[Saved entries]

-=-=-=-=-

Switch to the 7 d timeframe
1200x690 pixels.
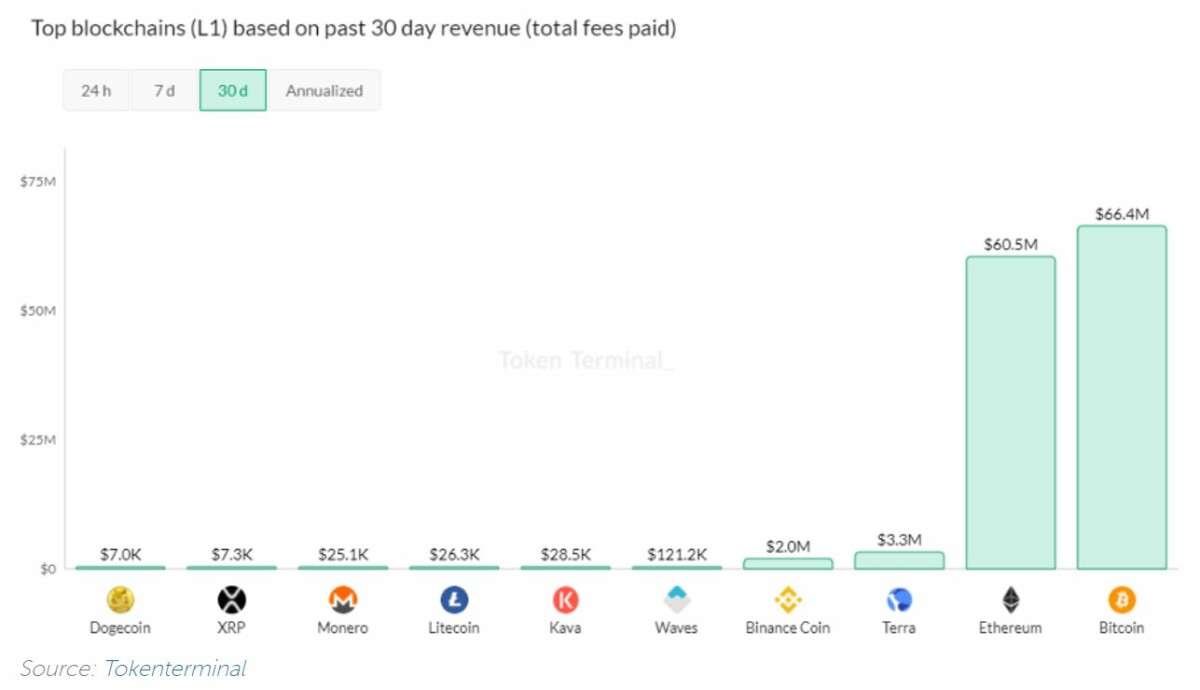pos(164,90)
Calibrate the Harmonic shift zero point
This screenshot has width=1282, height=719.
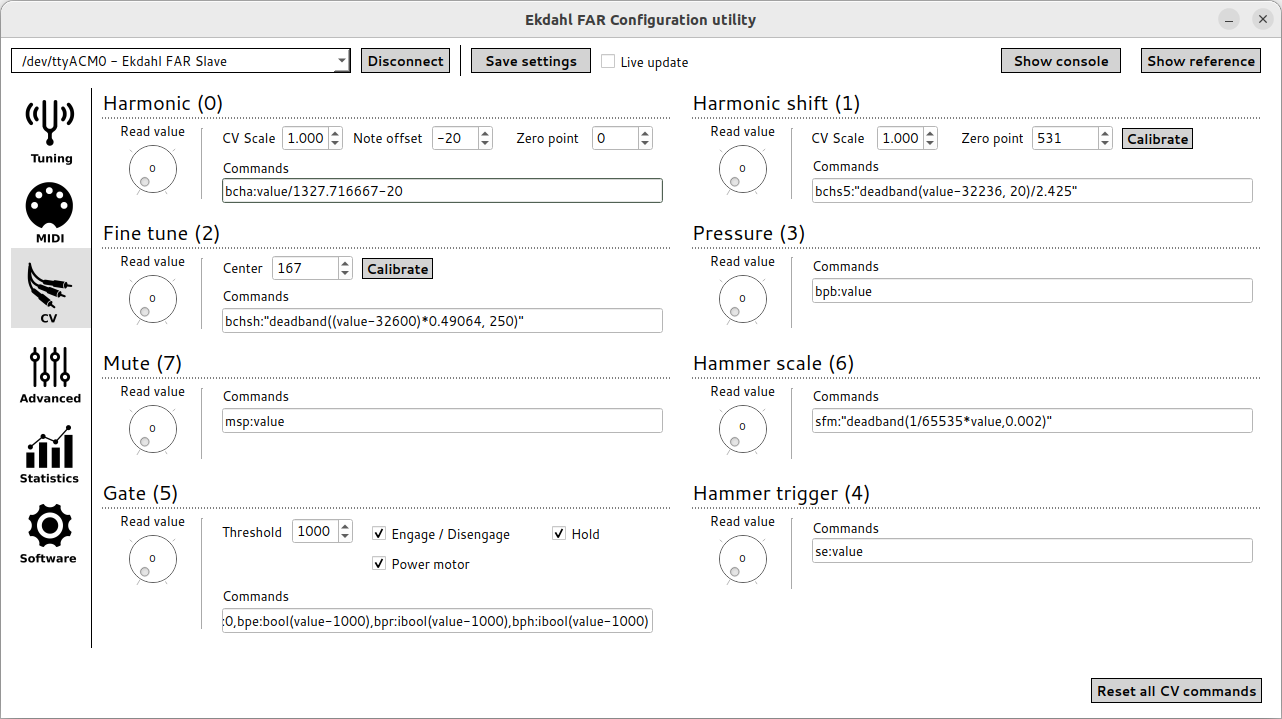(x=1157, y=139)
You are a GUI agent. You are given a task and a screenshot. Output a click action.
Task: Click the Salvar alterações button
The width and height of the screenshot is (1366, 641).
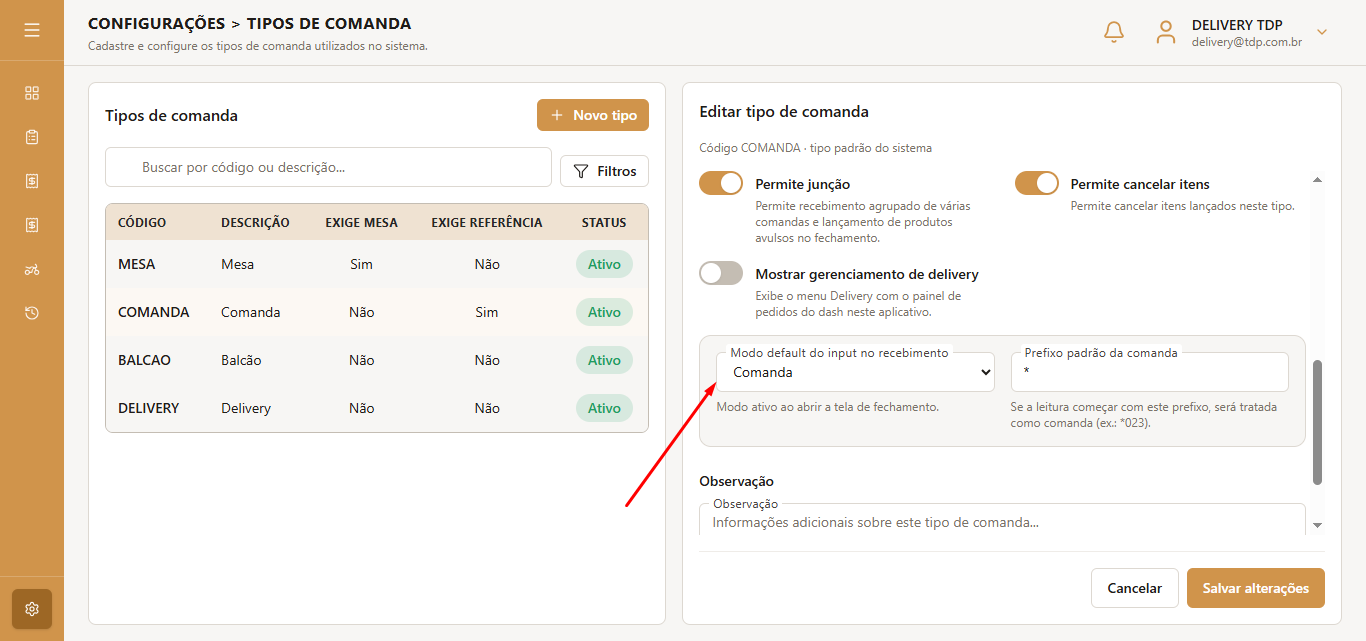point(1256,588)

-=-=-=-=-

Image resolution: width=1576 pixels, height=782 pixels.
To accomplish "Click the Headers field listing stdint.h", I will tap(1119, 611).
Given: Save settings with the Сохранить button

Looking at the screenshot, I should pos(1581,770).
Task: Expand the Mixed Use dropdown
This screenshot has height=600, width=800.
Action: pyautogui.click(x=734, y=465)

-=-=-=-=-

● Task requirements
Skipping every picture, transcribe exactly the lines above from the one containing "Switch to the 7 d timeframe" through the one containing "Task: Click the Salvar alterações button", both included.

● Result for this task
Switch to the 7 d timeframe
1200x690 pixels.
pos(164,90)
Calibrate the Harmonic shift zero point
This screenshot has width=1282, height=719.
(x=1157, y=139)
You are a GUI agent. You are given a task and a screenshot. Output a click action.
Task: Click the Salvar alterações button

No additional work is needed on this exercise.